La inmigración masiva es un fenómeno complejo, de trascendencia relativamente reciente, que resulta inevitablemente conflictivo en nuestros países del ámbito europeo. La globalización, que ha reducido distancias físicas y ha facilitado la movilidad de los seres humanos, pasa irreversiblemente por la generación de flujos migratorios estrechamente relacionados con factores socioeconómicos y sujetos por tanto a las conocidas leyes de la economía, la de la oferta y la demanda en primer lugar.

La recesión económica ha afectado como es natural a este fenómeno y ha incrementado su conflictividad: ya no sólo estamos ante un problema de integración y de convivencia entre culturas distintas sino también ante una creciente competencia en pos de un trabajo cada vez más escaso. En épocas de bonanza, el inmigrante de la opulenta Europa ocupaba roles laborales desechados por la población autóctona; hoy día, el paro afecta a todos. Y de los cuatro millones de desempleados actuales, 1,1 millones son extranjeros inmigrantes.

La gestión de la inmigración se ha realizado con frivolidad en los últimos quince años, en los que se ha pasado de una población inmigrante de 550.000 personas en 1995 (el 1,40% de la población total) a 5.700.000 actualmente (el 12,2%). En ese tiempo, no ha habido una verdadera política inmigratoria, ni se ha sabido controlar el fenómeno, que nos ha desbordado absolutamente. En cualquier caso, la magnífica coyuntura hizo que nos despreocupáramos del asunto, que se llenaría de aristas si, como lamentablemente ha ocurrido, llegaban los tiempos de las bíblicas vacas flacas.

Pese a todo, no puede decirse que exista hoy en España un serio conflicto por esta razón. Con excepciones llamativas pero no relevantes, la mayoría de los extranjeros se ha aclimatado a este país y está en vías de franca integración. Y en cualquier caso, si se les aceptó cuando aportaban riqueza y bienestar, no es moralmente admisible forzar ahora su expulsión abrupta porque hayan cambiado las circunstancias. Con argumentos de ética democrática, resultaría inaceptable plantear siquiera la repatriación de inmigrantes que ya han trabajado aquí lo suficiente para haber arraigado en nuestra sociedad.

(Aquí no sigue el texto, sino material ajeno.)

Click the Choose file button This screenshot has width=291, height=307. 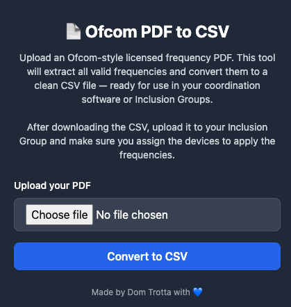pos(60,215)
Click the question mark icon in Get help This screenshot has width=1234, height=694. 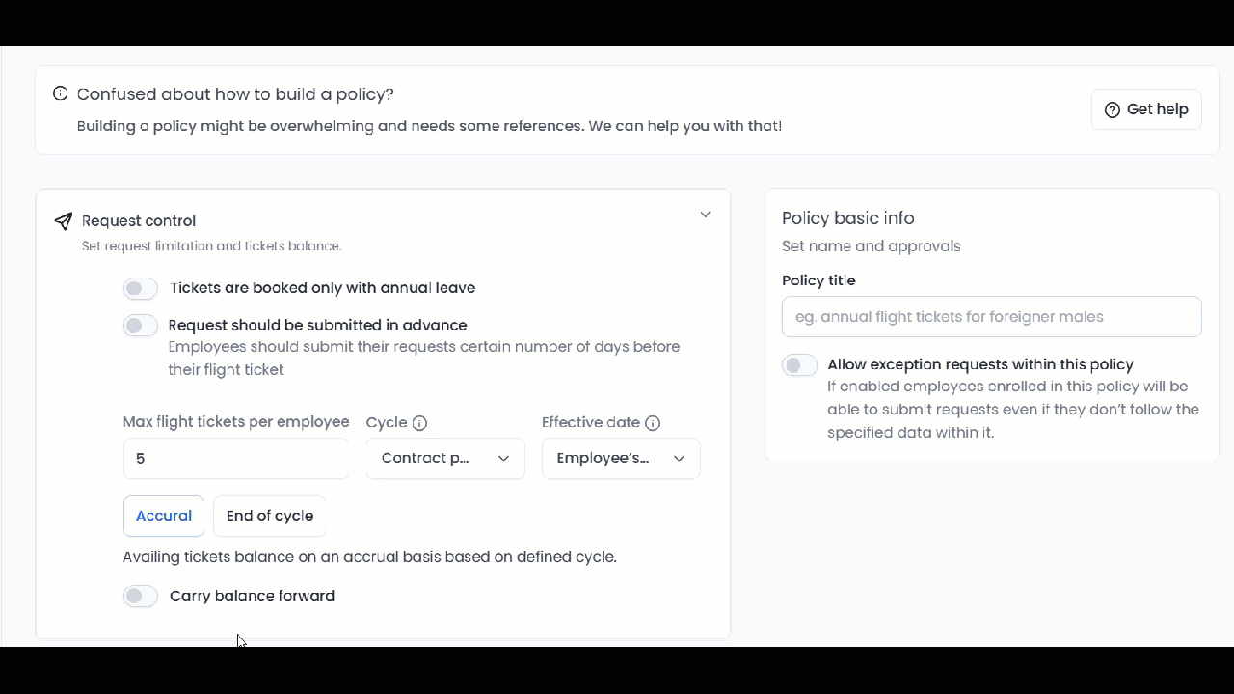coord(1112,110)
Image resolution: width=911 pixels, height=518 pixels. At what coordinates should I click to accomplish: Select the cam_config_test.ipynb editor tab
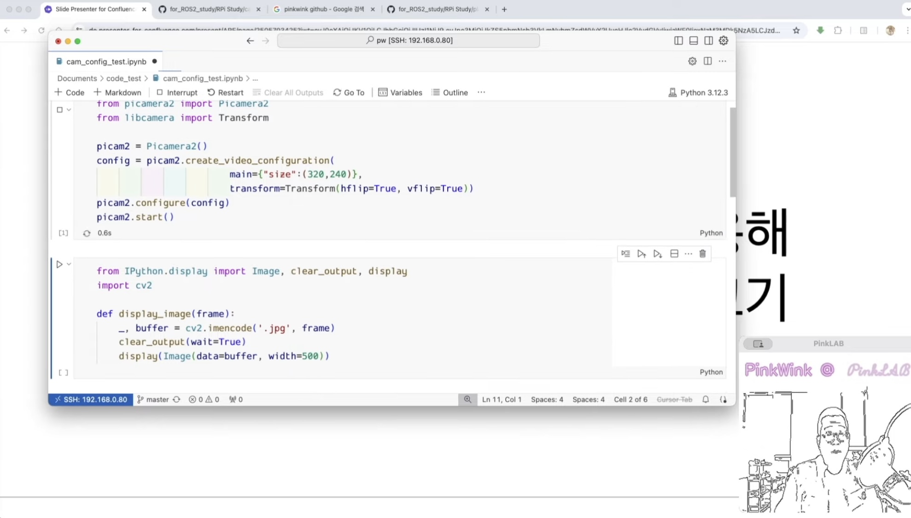[x=106, y=62]
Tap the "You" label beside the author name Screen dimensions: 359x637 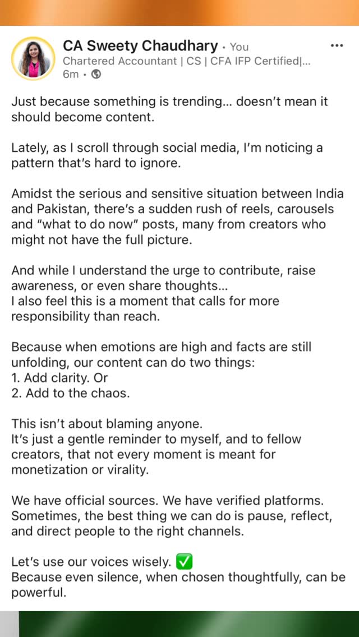[x=239, y=47]
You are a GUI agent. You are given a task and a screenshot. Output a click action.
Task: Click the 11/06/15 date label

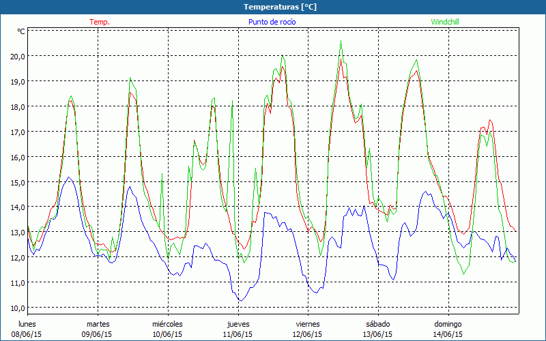pos(238,334)
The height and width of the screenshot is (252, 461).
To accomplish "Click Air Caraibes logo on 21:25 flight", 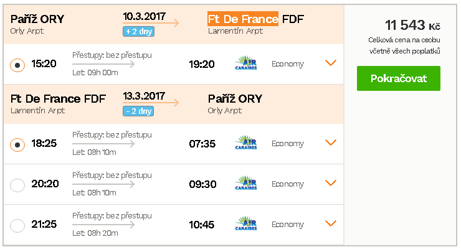I will tap(246, 224).
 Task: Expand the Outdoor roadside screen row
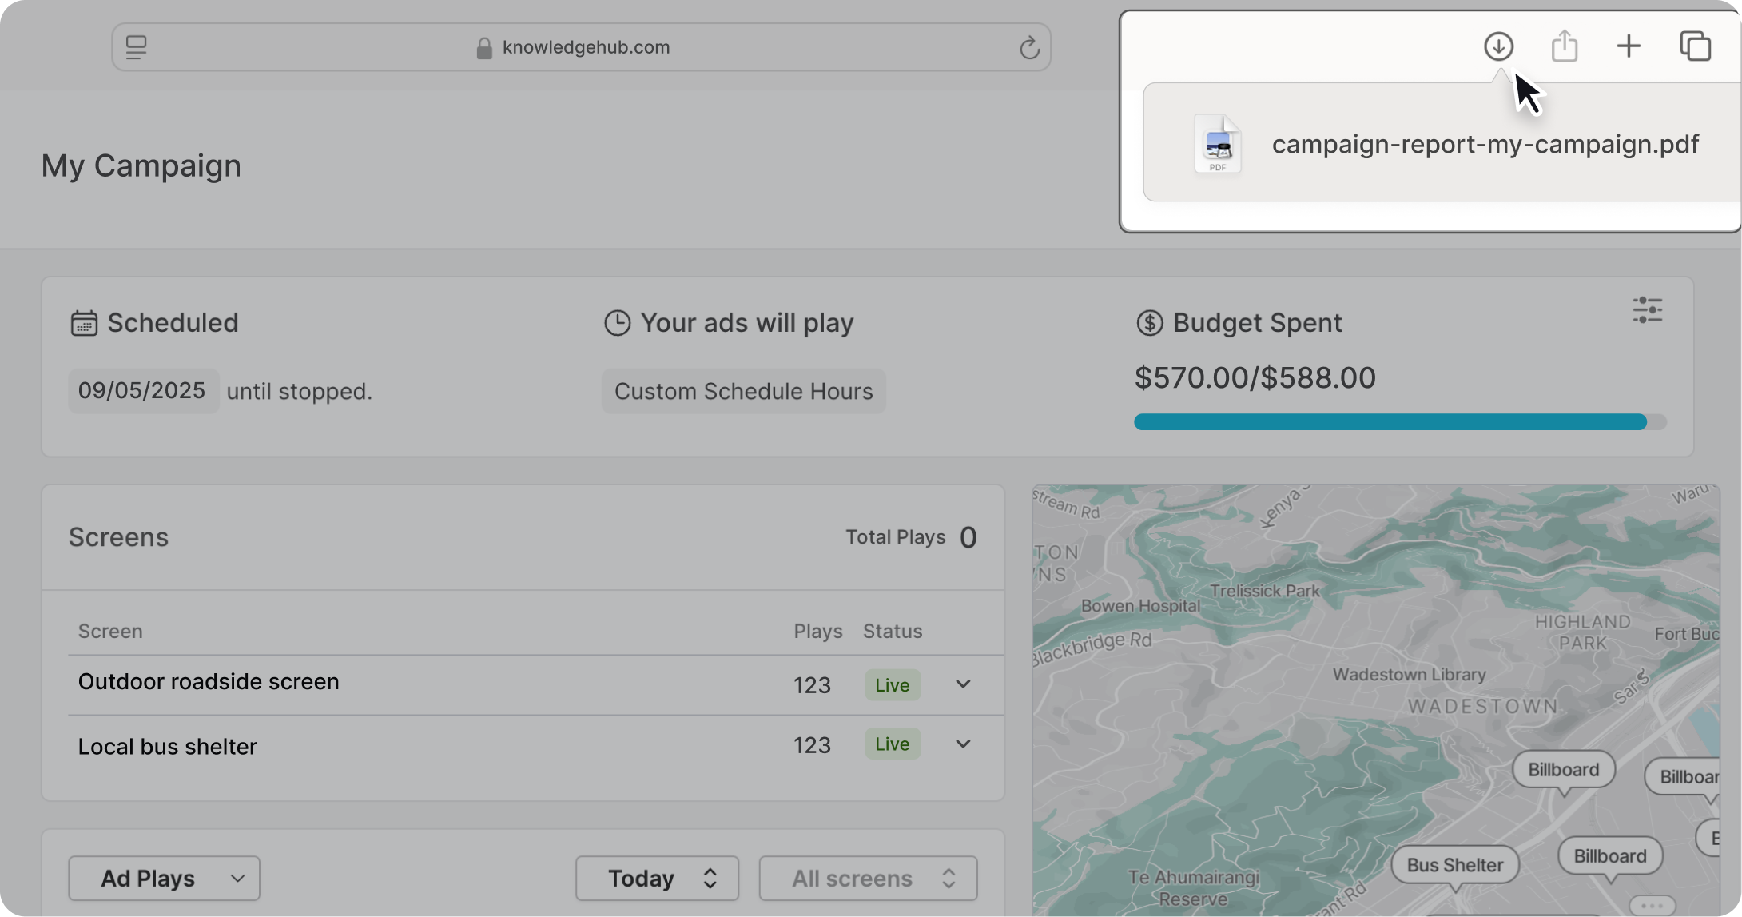pos(963,684)
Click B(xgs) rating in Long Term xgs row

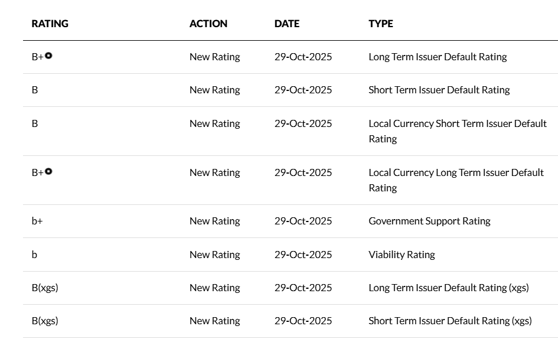pos(45,288)

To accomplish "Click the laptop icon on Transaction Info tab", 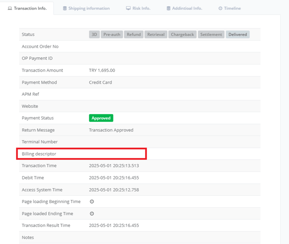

Por todo ello –porque la inmigración no es un problema grave y porque la integración de los inmigrantes va por buen camino–, es preocupante que el asunto irrumpa en la campaña electoral catalana con tintes inequívocamente demagógicos, y en un tono que, aunque aparentemente comedido, es lo bastante rudo para colmar ciertos instintos xenófobos, minoritarios sin duda, que se entrevén en determinados sectores. Porque, además, resulta tan peligroso como injusto insinuar que existe un correlato entre inmigración y delincuencia, cuando todo el mundo sabe que la correspondencia sólo existe entre delincuencia y desintegración social. El remedio no estriba, pues, en expulsar a extranjeros sino en integrar a los desintegrados.

Debe, en fin, el PP catalán medir bien sus gestos y declaraciones en este ámbito, ya que todos –también el PP– corremos el riesgo de que si se despierta el monstruo, termine mordisqueando a los partidos democráticos y engendrando una extrema derecha que, por fortuna, aún no ha nacido en nuestro país. De lo que debemos congratularnos, al tiempo que trabajamos para que no asome el engendro aterrador del fascismo.